NOTE: This is a variation of the question I previously asked here, Economic price optimisation problem.
The problem is the same as the previous linked question, however I am now looking to find the prices set by the Firms if they undergo Cournot competition. The profit functions for Firm 1 and Firm 2 are, respectively:
$$\Pi_1(p_1,p_2)=\frac{25p_1}{(p_1-0.6p_2)^{1.1}}-0.0815[\frac{25}{(p_1-0.6p_2)^{1.1}}]^{1.9}$$ $$\Pi_2(p_1,p_2)=\frac{25p_2}{(p_2-0.6p_1)^{1.1}}-0.0645[\frac{25}{(p_2-0.6p_1)^{1.1}}]^{1.9}$$
In this case, the Firms now set their prices simultaneously, and I am looking to find the prices the Firms set in equilibrium.
I am just looking for some help in how I go about this question. I understand that I need to find optimal prices $p_1^*$, $p_2^*$ by maximising both profit functions.
$$max_{p_1}\Pi_1(p_1,p_2)$$ $$max_{p_2}\Pi_2(p_1,p_2)$$
This again has to be solved using a numerical method which I will be programming within MATLAB, just as I did with a previous question which can be seen here, Stackelberg Competition Matlab Problem. The numerical methods will find the maximum price in each case for the inputted price from the other firm.

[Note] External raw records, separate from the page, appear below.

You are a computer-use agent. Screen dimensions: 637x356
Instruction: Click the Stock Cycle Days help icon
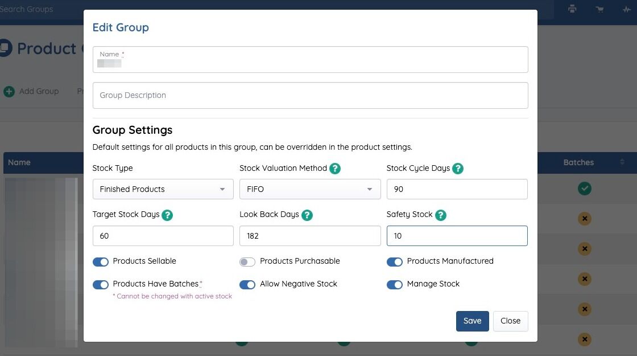point(457,169)
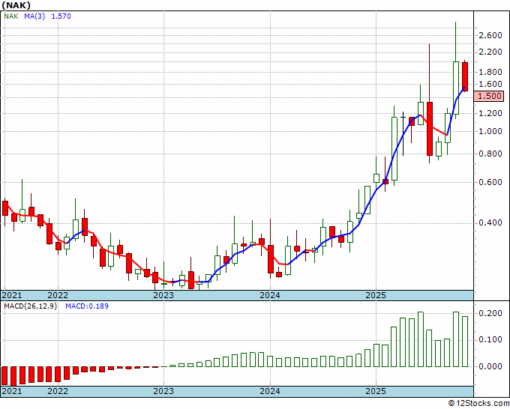Select 2021 on the MACD time axis
510x409 pixels.
coord(12,391)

For instance, I can easily find $max_{p_1}\Pi_1(p_1,p_2)$ for each inputted value of $p_2$, and vice versa with the other maximisation problem.
I am then unsure how to pursue with this question. How do I go about finding the prices they both set in equilibrium in order to maximise their profits? I would also like to analyse the robustness of the profit functions, how they react to changes in parameters so any advice on that would also be appreciated.
Let $B_i(p_j)$ be the best response of firm $i$ to firm $j$'s strategy of choosing its price to be $p_j$, that is, for $i\ne j\in \{1,2\}$, $$ B_i(p_j) = \arg\max_{p_i} \Pi_i\left(p_1,p_2\right). $$ The Nash equilibrium $(p_1^*,p_2^*)$ obtains as the solution to the system of equations \begin{eqnarray} p_1^*&=&B_1(p_2^*)\\ p_2^*&=&B_2(p_1^*). \end{eqnarray}